● EXERCISE GOAL:
All of the data must be retyped exactly, with nothing left out.

● RECORD SET:
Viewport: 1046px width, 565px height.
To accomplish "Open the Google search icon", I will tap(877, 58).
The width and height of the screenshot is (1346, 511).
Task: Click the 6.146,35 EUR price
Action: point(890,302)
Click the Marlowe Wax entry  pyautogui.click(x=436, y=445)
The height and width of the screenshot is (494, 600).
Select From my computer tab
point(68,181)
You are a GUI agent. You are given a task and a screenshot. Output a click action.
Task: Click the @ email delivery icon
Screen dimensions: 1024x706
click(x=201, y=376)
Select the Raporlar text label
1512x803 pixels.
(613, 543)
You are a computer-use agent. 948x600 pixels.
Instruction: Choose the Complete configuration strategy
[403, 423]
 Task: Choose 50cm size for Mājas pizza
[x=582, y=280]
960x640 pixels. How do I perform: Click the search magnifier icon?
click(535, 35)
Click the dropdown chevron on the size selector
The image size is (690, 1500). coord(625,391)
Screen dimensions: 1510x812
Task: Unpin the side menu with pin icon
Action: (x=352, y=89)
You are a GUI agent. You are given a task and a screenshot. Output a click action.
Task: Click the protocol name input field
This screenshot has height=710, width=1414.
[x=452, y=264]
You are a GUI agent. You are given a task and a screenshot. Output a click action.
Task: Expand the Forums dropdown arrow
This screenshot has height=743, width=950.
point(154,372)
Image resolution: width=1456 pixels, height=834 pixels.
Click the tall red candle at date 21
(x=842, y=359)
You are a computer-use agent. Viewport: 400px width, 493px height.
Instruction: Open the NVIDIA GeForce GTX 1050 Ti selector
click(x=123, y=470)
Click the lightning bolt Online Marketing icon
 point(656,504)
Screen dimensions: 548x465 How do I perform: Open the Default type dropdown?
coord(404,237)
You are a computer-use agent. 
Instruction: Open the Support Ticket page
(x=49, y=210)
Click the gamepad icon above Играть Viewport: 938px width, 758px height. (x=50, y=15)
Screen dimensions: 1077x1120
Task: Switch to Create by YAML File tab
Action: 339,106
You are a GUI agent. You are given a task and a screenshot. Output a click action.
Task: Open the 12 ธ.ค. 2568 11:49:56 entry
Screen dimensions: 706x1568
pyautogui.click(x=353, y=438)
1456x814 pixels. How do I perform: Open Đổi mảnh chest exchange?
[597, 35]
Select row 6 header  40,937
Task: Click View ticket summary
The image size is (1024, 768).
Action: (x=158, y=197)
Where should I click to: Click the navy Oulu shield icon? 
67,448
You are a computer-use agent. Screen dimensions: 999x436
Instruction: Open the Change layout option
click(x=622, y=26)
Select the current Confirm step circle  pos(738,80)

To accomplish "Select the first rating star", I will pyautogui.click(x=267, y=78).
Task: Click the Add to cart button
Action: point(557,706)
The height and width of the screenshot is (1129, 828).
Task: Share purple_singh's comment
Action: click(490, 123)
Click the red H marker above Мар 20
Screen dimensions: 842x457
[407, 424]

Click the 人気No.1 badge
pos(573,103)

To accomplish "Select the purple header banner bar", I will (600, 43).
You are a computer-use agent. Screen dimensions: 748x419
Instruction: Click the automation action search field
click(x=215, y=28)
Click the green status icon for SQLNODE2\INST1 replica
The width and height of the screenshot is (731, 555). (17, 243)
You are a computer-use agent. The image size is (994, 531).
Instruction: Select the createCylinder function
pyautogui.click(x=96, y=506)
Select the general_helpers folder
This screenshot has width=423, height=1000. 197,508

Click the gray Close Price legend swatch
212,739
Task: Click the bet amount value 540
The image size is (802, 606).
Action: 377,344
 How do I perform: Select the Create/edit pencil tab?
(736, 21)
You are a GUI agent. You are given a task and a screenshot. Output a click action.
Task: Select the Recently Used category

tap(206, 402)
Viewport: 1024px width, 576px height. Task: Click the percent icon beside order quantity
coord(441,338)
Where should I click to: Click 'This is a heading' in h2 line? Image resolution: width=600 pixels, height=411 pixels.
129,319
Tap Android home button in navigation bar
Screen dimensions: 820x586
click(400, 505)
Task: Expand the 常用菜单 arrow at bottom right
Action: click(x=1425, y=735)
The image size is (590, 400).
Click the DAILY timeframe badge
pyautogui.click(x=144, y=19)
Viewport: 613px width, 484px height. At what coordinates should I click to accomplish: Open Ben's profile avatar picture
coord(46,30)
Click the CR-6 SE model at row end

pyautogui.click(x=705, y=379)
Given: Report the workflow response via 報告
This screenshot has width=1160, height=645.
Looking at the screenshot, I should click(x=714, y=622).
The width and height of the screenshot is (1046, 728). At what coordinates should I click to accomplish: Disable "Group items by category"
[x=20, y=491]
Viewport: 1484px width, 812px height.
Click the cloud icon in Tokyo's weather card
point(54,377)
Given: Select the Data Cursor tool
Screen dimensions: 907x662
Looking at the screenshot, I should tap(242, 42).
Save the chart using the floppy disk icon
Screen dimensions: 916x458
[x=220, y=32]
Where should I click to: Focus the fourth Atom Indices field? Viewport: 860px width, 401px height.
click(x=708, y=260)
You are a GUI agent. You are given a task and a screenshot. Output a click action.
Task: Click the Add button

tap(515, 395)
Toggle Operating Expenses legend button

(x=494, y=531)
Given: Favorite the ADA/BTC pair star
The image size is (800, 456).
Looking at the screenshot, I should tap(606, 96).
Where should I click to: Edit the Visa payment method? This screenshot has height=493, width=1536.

● RESPONSE TO THE TASK:
Viewport: 1046px width, 565px height.
To accomplish "Open the Google search icon", I will tap(877, 58).
The width and height of the screenshot is (1346, 511).
Task: Click the 6.146,35 EUR price
Action: point(890,302)
Click the Marlowe Wax entry  pyautogui.click(x=436, y=445)
The height and width of the screenshot is (494, 600).
Select From my computer tab
point(68,181)
You are a GUI agent. You are given a task and a screenshot. Output a click action.
Task: Click the @ email delivery icon
Screen dimensions: 1024x706
click(x=201, y=376)
Select the Raporlar text label
1512x803 pixels.
(613, 543)
You are a computer-use agent. 948x600 pixels.
Instruction: Choose the Complete configuration strategy
[403, 423]
 Task: Choose 50cm size for Mājas pizza
[x=582, y=280]
960x640 pixels. How do I perform: Click the search magnifier icon?
click(535, 35)
Click the dropdown chevron on the size selector
The image size is (690, 1500). coord(625,391)
Screen dimensions: 1510x812
Task: Unpin the side menu with pin icon
Action: (x=352, y=89)
You are a GUI agent. You are given a task and a screenshot. Output a click action.
Task: Click the protocol name input field
This screenshot has height=710, width=1414.
[x=452, y=264]
You are a GUI agent. You are given a task and a screenshot. Output a click action.
Task: Expand the Forums dropdown arrow
This screenshot has height=743, width=950.
point(154,372)
Image resolution: width=1456 pixels, height=834 pixels.
Click the tall red candle at date 21
(x=842, y=359)
You are a computer-use agent. Viewport: 400px width, 493px height.
Instruction: Open the NVIDIA GeForce GTX 1050 Ti selector
click(x=123, y=470)
Click the lightning bolt Online Marketing icon
 point(656,504)
Screen dimensions: 548x465 How do I perform: Open the Default type dropdown?
coord(404,237)
You are a computer-use agent. 
Instruction: Open the Support Ticket page
(x=49, y=210)
Click the gamepad icon above Играть Viewport: 938px width, 758px height. (x=50, y=15)
Screen dimensions: 1077x1120
Task: Switch to Create by YAML File tab
Action: 339,106
You are a GUI agent. You are given a task and a screenshot. Output a click action.
Task: Open the 12 ธ.ค. 2568 11:49:56 entry
Screen dimensions: 706x1568
pyautogui.click(x=353, y=438)
1456x814 pixels. How do I perform: Open Đổi mảnh chest exchange?
[597, 35]
Select row 6 header  40,937
Task: Click View ticket summary
The image size is (1024, 768).
Action: (x=158, y=197)
Where should I click to: Click the navy Oulu shield icon? 
67,448
You are a computer-use agent. Screen dimensions: 999x436
Instruction: Open the Change layout option
click(x=622, y=26)
Select the current Confirm step circle  pos(738,80)

To accomplish "Select the first rating star", I will pyautogui.click(x=267, y=78).
Task: Click the Add to cart button
Action: point(557,706)
The height and width of the screenshot is (1129, 828).
Task: Share purple_singh's comment
Action: click(490, 123)
Click the red H marker above Мар 20
Screen dimensions: 842x457
[407, 424]

Click the 人気No.1 badge
pos(573,103)

To accomplish "Select the purple header banner bar", I will (600, 43).
You are a computer-use agent. Screen dimensions: 748x419
Instruction: Click the automation action search field
click(x=215, y=28)
Click the green status icon for SQLNODE2\INST1 replica
The width and height of the screenshot is (731, 555). (17, 243)
You are a computer-use agent. The image size is (994, 531).
Instruction: Select the createCylinder function
pyautogui.click(x=96, y=506)
Select the general_helpers folder
This screenshot has width=423, height=1000. 197,508

Click the gray Close Price legend swatch
212,739
Task: Click the bet amount value 540
The image size is (802, 606).
Action: 377,344
 How do I perform: Select the Create/edit pencil tab?
(736, 21)
You are a GUI agent. You are given a task and a screenshot. Output a click action.
Task: Select the Recently Used category

tap(206, 402)
Viewport: 1024px width, 576px height. Task: Click the percent icon beside order quantity
coord(441,338)
Where should I click to: Click 'This is a heading' in h2 line? Image resolution: width=600 pixels, height=411 pixels.
129,319
Tap Android home button in navigation bar
Screen dimensions: 820x586
click(400, 505)
Task: Expand the 常用菜单 arrow at bottom right
Action: click(x=1425, y=735)
The image size is (590, 400).
Click the DAILY timeframe badge
pyautogui.click(x=144, y=19)
Viewport: 613px width, 484px height. At what coordinates should I click to accomplish: Open Ben's profile avatar picture
coord(46,30)
Click the CR-6 SE model at row end

pyautogui.click(x=705, y=379)
Given: Report the workflow response via 報告
This screenshot has width=1160, height=645.
Looking at the screenshot, I should click(x=714, y=622).
The width and height of the screenshot is (1046, 728). At what coordinates should I click to accomplish: Disable "Group items by category"
[x=20, y=491]
Viewport: 1484px width, 812px height.
Click the cloud icon in Tokyo's weather card
point(54,377)
Given: Select the Data Cursor tool
Screen dimensions: 907x662
Looking at the screenshot, I should tap(242, 42).
Save the chart using the floppy disk icon
Screen dimensions: 916x458
[x=220, y=32]
Where should I click to: Focus the fourth Atom Indices field? Viewport: 860px width, 401px height.
click(x=708, y=260)
You are a GUI agent. You are given a task and a screenshot. Output a click action.
Task: Click the Add button

tap(515, 395)
Toggle Operating Expenses legend button

(x=494, y=531)
Given: Favorite the ADA/BTC pair star
The image size is (800, 456).
Looking at the screenshot, I should tap(606, 96).
Where should I click to: Edit the Visa payment method? This screenshot has height=493, width=1536.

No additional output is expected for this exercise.